I'm glad I have found someone who knows what this is! 

We were switched to a different hospital due to lack of room and nurses in the NICU so I never got to speak with anyone. Which is probably why I didn't find out right away. 

I notice your twins are older than mine so I have a question... Have you noticed any development difference between your two? I've been trying to find info regarding if there is a difference in babies who have had this. I can't find anything so I wasn't sure. Of course Ava (twin A) was smaller. By 2 pounds actually. I don't think there is anything wrong with her, just looking for info.


----------



## amjon

One of my friends lost her first and nearly her second to this. Her second is 1 now. (Both were single babies.) he is ahead in most development so don't think it causes a slow down. It is very dangerous during delivery though.


----------



## MrsC8776

amjon said:


> One of my friends lost her first and nearly her second to this. Her second is 1 now. (Both were single babies.) he is ahead in most development so don't think it causes a slow down. It is very dangerous during delivery though.

I'm so sorry to hear that. :-( Once finding out about VCI and knowing what could have happened to one or even both of my girls I went through so many mixed emotions. Mostly anger because this should have been seen on scans. Actually I'm still going through those feelings. They pushed me for a vaginal delivery and something kept telling me no. First round of mothers intuition? I don't know but every day I'm so thankful that both of my girls are still here. Even if they do drive me crazy some times. :winkwink:

I'm happy to hear that your friends second child is doing so well! Thank you for sharing that with me.


----------



## amjon

MrsC8776 said:


> amjon said:
> 
> 
> One of my friends lost her first and nearly her second to this. Her second is 1 now. (Both were single babies.) he is ahead in most development so don't think it causes a slow down.

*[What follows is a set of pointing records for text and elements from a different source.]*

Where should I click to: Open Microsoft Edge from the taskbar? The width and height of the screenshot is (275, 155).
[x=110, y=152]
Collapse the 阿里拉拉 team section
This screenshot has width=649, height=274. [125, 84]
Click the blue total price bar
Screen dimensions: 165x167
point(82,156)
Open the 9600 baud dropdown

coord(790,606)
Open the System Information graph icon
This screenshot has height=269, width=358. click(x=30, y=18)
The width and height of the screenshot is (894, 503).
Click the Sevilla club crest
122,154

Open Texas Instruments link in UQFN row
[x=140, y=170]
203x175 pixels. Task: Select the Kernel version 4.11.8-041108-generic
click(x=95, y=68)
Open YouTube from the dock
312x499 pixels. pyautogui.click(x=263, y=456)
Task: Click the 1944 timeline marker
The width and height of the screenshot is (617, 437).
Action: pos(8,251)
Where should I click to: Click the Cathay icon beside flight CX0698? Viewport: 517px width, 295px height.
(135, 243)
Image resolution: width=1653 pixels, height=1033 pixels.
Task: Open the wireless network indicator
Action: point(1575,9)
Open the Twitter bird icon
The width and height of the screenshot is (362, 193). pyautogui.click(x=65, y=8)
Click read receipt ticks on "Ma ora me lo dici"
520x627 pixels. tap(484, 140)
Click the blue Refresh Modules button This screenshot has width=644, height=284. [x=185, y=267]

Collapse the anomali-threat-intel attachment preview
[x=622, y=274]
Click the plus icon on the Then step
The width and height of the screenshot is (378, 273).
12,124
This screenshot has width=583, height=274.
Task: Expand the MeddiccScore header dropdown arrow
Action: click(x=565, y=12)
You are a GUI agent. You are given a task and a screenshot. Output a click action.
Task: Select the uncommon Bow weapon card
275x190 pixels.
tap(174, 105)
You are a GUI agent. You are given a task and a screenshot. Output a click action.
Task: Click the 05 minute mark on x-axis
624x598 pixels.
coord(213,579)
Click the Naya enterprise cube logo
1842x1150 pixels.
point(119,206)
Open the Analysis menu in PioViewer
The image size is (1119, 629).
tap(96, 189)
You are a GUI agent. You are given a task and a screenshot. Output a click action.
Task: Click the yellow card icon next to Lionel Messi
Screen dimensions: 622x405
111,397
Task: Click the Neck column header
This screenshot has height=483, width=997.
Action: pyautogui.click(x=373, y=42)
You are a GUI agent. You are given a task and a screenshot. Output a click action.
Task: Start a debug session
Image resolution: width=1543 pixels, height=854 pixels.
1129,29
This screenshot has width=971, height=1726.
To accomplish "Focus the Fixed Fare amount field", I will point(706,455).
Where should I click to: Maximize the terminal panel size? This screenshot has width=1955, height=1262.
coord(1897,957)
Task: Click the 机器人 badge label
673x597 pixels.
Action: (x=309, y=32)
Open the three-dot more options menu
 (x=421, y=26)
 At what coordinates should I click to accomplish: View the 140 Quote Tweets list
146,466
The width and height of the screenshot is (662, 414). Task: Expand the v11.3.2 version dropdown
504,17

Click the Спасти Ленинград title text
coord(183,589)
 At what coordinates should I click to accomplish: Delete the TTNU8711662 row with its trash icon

It is very dangerous during delivery though.
> 
> I'm so sorry to hear that. :-( Once finding out about VCI and knowing what could have happened to one or even both of my girls I went through so many mixed emotions. Mostly anger because this should have been seen on scans. Actually I'm still going through those feelings. They pushed me for a vaginal delivery and something kept telling me no. First round of mothers intuition? I don't know but every day I'm so thankful that both of my girls are still here. Even if they do drive me crazy some times. :winkwink:
> 
> I'm happy to hear that your friends second child is doing so well! Thank you for sharing that with me.Click to expand...

They missed her first as well, but did find the second even though the doctor told her it wouldn't happen again because the odds were so low. There is no way you could have known if the doctors missed it. When I lost my daughter I later found out the NST they did a few days before her death likely showed she was in distress but the hospital deleted it to cover their mistake. I had no idea what a NST was even supposed to look like at that point. It's hard having to trust doctors.


----------



## RunningMomOf3

MrsC8776 said:


> I was wondering if anyone has been informed that one (or both) of their twins has/had this? If so I have a few questions. This wasn't caught until they went to pull out twin A (she was the only one who had this issue) and I wasn't informed until about 3 weeks after my girls were born. Since I've found out I've been searching for info about this. Anyways... I don't want to ramble on. If anyone has experience with this please let me know!
> 
> Thank you :flower:

Ive seen this before. It usually is more of a concern while the babies are being born, esp, if your having a vaginal delivery. The cord can snap, cutting off life support to that baby. As long as baby is growing good after birth, and is peeing and stooling, I don't think there is much else concern... definately a mirical baby though..


----------



## Eternal

MrsC8776 said:


> I'm glad I have found someone who knows what this is!
> 
> We were switched to a different hospital due to lack of room and nurses in the NICU so I never got to speak with anyone. Which is probably why I didn't find out right away.
> 
> I notice your twins are older than mine so I have a question... Have you noticed any development difference between your two? I've been trying to find info regarding if there is a difference in babies who have had this. I can't find anything so I wasn't sure. Of course Ava (twin A) was smaller. By 2 pounds actually. I don't think there is anything wrong with her, just looking for info.


Hi it was twin b that had it and he was the smaller baby, but after birth he quickly caught up and became the bigger one, now 2 years on there are on par. 

Developmentally both seem to be developing normally, my best friend is studying to be a health visitor so did their two year assessment the other day, he scored at 2 years for everything other than two, one he scored 3 years and speech he was a little slower in. Twin a is fairly non verbal and slower than his brother, even though apart from his speech his development was the same. 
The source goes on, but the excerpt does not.